GIVEN RECORDS –

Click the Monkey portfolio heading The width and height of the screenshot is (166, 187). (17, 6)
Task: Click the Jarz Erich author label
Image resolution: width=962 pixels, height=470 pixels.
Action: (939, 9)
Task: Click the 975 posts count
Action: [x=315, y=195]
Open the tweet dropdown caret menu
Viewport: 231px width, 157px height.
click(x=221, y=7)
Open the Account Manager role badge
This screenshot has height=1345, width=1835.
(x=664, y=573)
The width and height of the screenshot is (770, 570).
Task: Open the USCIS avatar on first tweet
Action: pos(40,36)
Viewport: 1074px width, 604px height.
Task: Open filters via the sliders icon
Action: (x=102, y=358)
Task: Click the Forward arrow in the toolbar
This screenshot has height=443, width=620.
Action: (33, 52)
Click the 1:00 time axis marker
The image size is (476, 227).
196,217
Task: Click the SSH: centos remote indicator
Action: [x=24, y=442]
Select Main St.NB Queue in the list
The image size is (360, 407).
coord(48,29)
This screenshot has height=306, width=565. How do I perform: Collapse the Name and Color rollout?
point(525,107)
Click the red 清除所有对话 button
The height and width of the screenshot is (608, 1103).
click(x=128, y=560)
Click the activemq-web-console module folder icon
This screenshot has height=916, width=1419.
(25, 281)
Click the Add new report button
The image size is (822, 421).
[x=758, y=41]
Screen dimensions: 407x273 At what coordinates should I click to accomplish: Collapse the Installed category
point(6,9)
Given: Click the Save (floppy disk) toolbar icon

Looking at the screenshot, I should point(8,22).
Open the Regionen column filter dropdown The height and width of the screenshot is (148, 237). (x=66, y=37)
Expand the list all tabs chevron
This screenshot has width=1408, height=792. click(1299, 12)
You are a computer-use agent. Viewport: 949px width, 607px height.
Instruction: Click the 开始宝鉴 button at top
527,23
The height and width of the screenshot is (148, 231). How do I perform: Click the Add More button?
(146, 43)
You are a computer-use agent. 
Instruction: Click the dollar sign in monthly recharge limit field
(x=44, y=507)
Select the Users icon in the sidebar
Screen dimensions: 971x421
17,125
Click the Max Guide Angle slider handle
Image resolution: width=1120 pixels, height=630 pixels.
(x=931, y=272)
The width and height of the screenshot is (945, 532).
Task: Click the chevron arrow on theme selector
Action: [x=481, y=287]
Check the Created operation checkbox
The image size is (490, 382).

SHORT TASK – Reproduce the records above verbatim, starting with the line that contains "Select Main St.NB Queue in the list" and continuing through the final line of the records.

THE SOLUTION –
Select Main St.NB Queue in the list
The image size is (360, 407).
coord(48,29)
This screenshot has height=306, width=565. How do I perform: Collapse the Name and Color rollout?
point(525,107)
Click the red 清除所有对话 button
The height and width of the screenshot is (608, 1103).
click(x=128, y=560)
Click the activemq-web-console module folder icon
This screenshot has height=916, width=1419.
(25, 281)
Click the Add new report button
The image size is (822, 421).
[x=758, y=41]
Screen dimensions: 407x273 At what coordinates should I click to accomplish: Collapse the Installed category
point(6,9)
Given: Click the Save (floppy disk) toolbar icon

Looking at the screenshot, I should point(8,22).
Open the Regionen column filter dropdown The height and width of the screenshot is (148, 237). (x=66, y=37)
Expand the list all tabs chevron
This screenshot has width=1408, height=792. click(1299, 12)
You are a computer-use agent. Viewport: 949px width, 607px height.
Instruction: Click the 开始宝鉴 button at top
527,23
The height and width of the screenshot is (148, 231). How do I perform: Click the Add More button?
(146, 43)
You are a computer-use agent. 
Instruction: Click the dollar sign in monthly recharge limit field
(x=44, y=507)
Select the Users icon in the sidebar
Screen dimensions: 971x421
17,125
Click the Max Guide Angle slider handle
Image resolution: width=1120 pixels, height=630 pixels.
(x=931, y=272)
The width and height of the screenshot is (945, 532).
Task: Click the chevron arrow on theme selector
Action: [x=481, y=287]
Check the Created operation checkbox
The image size is (490, 382).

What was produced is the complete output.